This module allows you to analyze existing cross correlation between Swiss Mrt and Russia TR. You can compare the effects of market volatilities on Swiss Mrt and Russia TR and check how they will diversify away market risk if combined in the same portfolio for a given time horizon. You can also utilize pair trading strategies of matching a long position in Swiss Mrt with a short position of Russia TR. See also your portfolio center
. Please also check ongoing floating volatility patterns of Swiss Mrt
and Russia TR
Swiss Mrt vs. Russia TR
Assuming 30 trading days horizon, Swiss Mrt is expected to generate 2.21 times less return on investment than Russia TR. But when comparing it to its historical volatility, Swiss Mrt is 1.29 times less risky than Russia TR. It trades about 0.18 of its potential returns per unit of risk. Russia TR is currently generating about 0.3 of returns per unit of risk over similar time horizon. If you would invest 105,066 in Russia TR on June 18, 2018 and sell it today you would earn a total of 8,744 from holding Russia TR or generate 8.32% return on investment over 30 days.
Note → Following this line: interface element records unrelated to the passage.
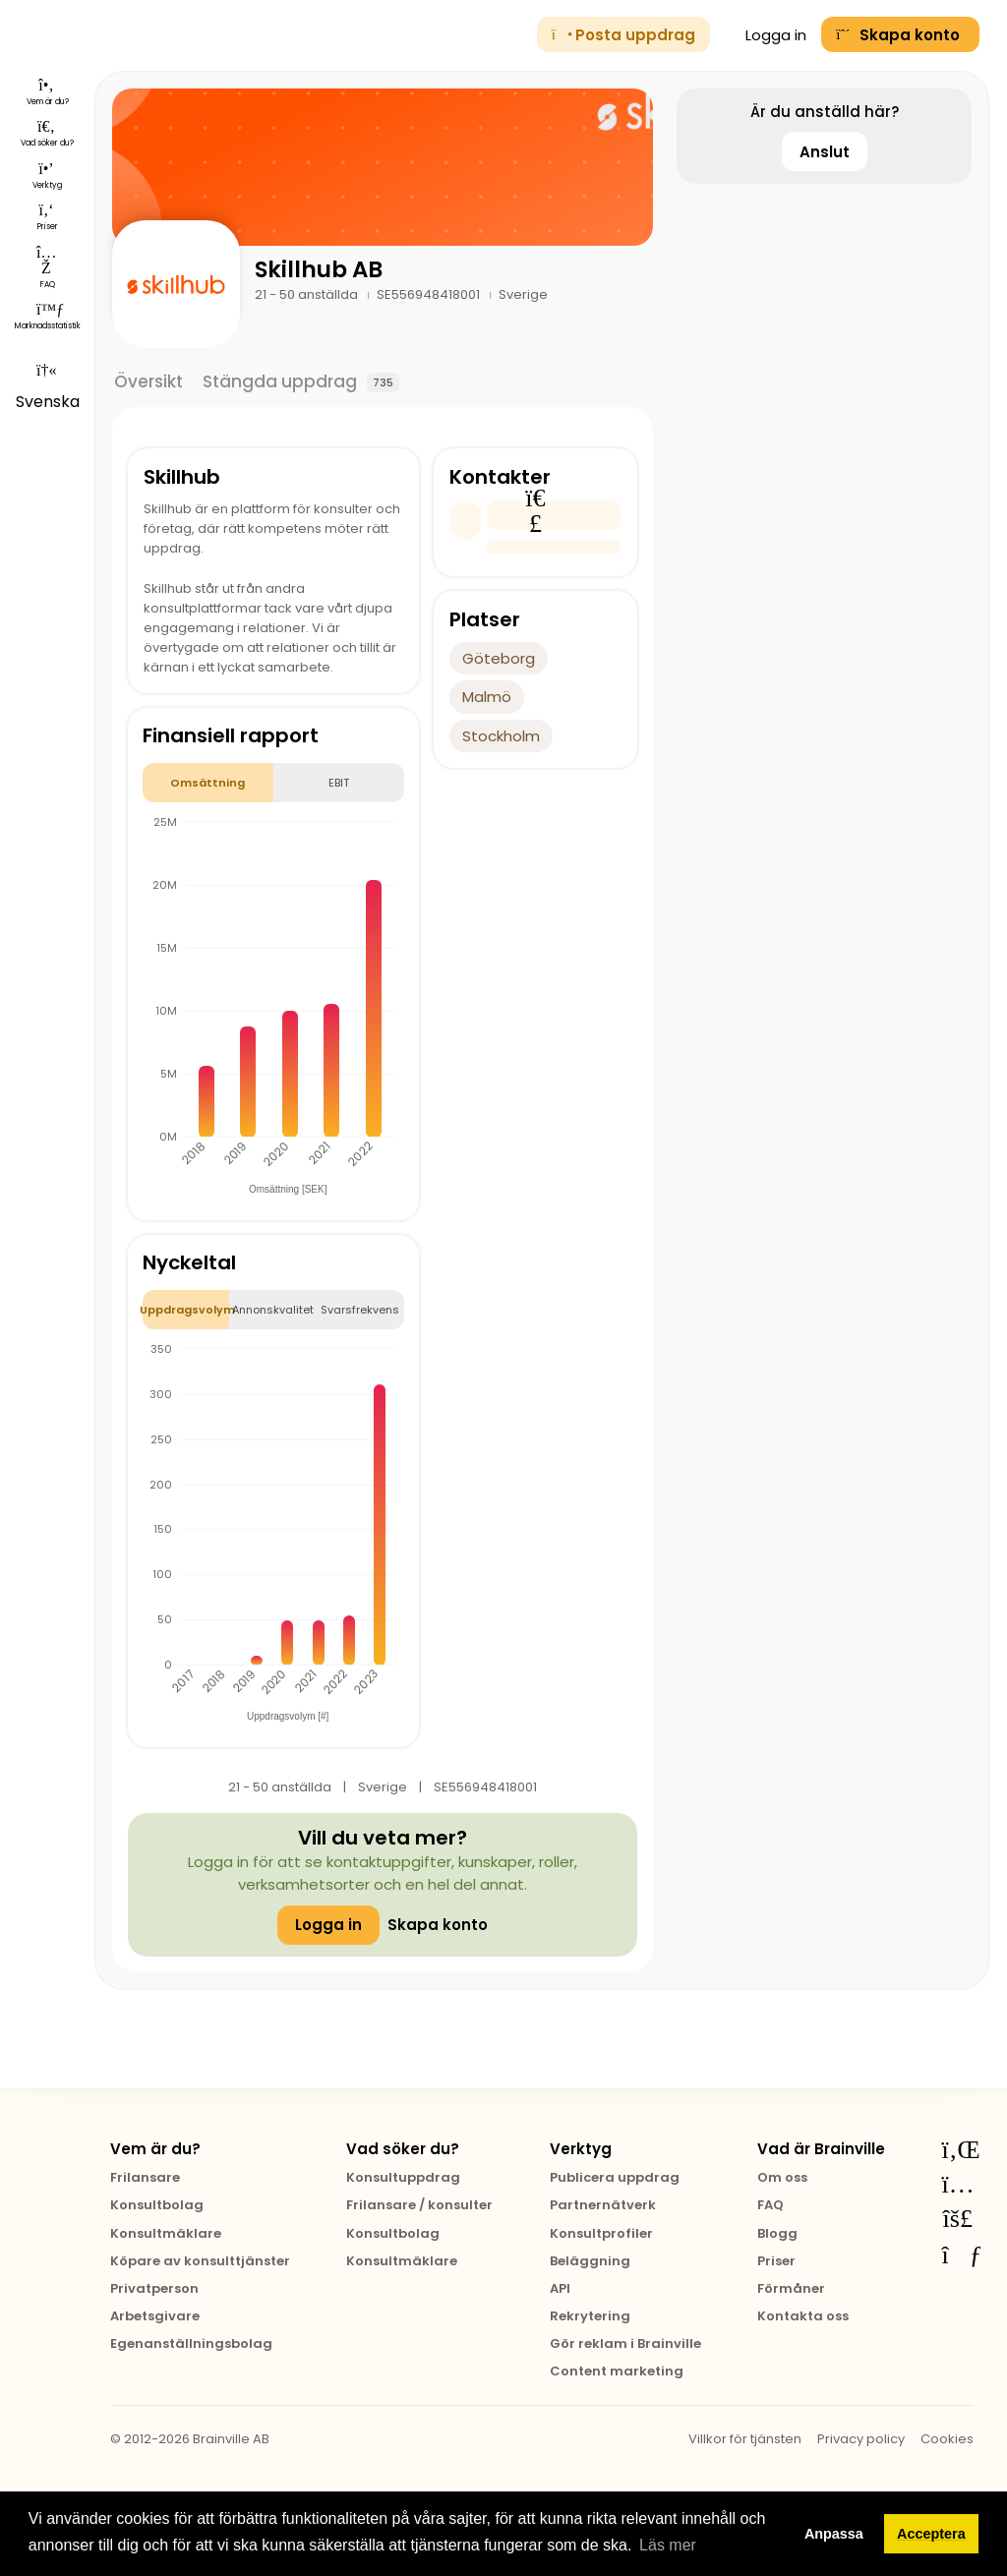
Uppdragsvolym (187, 1309)
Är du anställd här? (824, 111)
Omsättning (207, 782)
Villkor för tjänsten (744, 2439)
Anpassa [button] (833, 2534)
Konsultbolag (157, 2204)
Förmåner (791, 2288)
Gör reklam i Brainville (625, 2343)
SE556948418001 (430, 294)
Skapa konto (437, 1924)
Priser (776, 2261)
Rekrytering (590, 2316)
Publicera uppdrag (615, 2177)
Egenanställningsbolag (191, 2343)
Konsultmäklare (165, 2233)
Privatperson (154, 2288)
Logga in (766, 35)
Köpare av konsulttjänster (200, 2261)
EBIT (338, 782)
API (560, 2288)
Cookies (947, 2439)
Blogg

Pair Corralation between Swiss Mrt and Russia TR
|Time Period||1 Month [change]|
Very good diversification
Overlapping area represents the amount of risk that can be diversified away by holding Swiss Mrt and Russia TR in the same portfolio assuming nothing else is changed. The correlation between historical prices or returns on Russia TR and Swiss Mrt is a relative statistical measure of the degree to which these equity instruments tend to move together. The correlation coefficient measures the extent to which returns on Swiss Mrt are associated (or correlated) with Russia TR. Values of the correlation coefficient range from -1 to +1, where. The correlation of zero (0) is possible when the price movement of Russia TR has no effect on the direction of Swiss Mrt i.e. Swiss Mrt and Russia TR go up and down completely randomly.